You might need to determine if your watch been adjusted to run on the higher voltage (1.55v) of the modern silver oxide cells, opposed to the 1.35v of the older mercury cells. Some Accutrons run well without the adjustment (re-phasing), others don't keep time without it. If yours hasn't been adjusted, Borel and CasKer both offer a specialty cell called Accucell-1, which is a smaller cell fitted in a properly sized housing that uses a semiconductor to reduce the current to the original 1.35v. It's a reasonably priced option to having the watch rephased.
Originally, the 214 should have used a 387 Mercury cell, the 218 used a 343. Typically the modern 1.55v cells like the 344 cause the older Accutrons to run fast, or not at all. Sometimes they will time well on the bench and then gain on the wrist. Slow running is not normally a problem due to the voltage of the silver oxide cells.

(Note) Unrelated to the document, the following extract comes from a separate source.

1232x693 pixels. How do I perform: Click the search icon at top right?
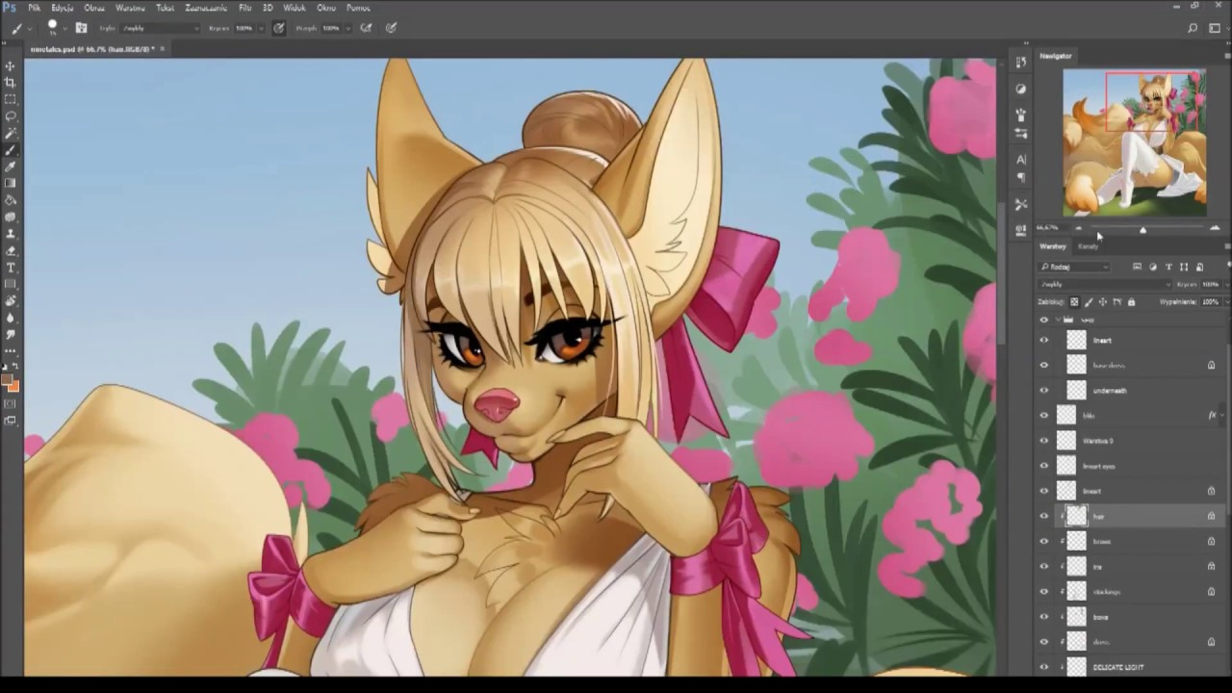pyautogui.click(x=1193, y=28)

If your watch was keeping time before the battery change, and is consistently slow after, it may be because poor contact is effectively reducing the voltage from the battery. Check to be sure that there is no corrosion in the battery well, and also that the plastic spacer isn't interfering with the battery being seated properly. Seat the battery firmly, but don't force it, to ensure good contact with the coil.
If your watch wasn't running, and hadn't run for a long time, then it likely needs to be serviced and re-phased.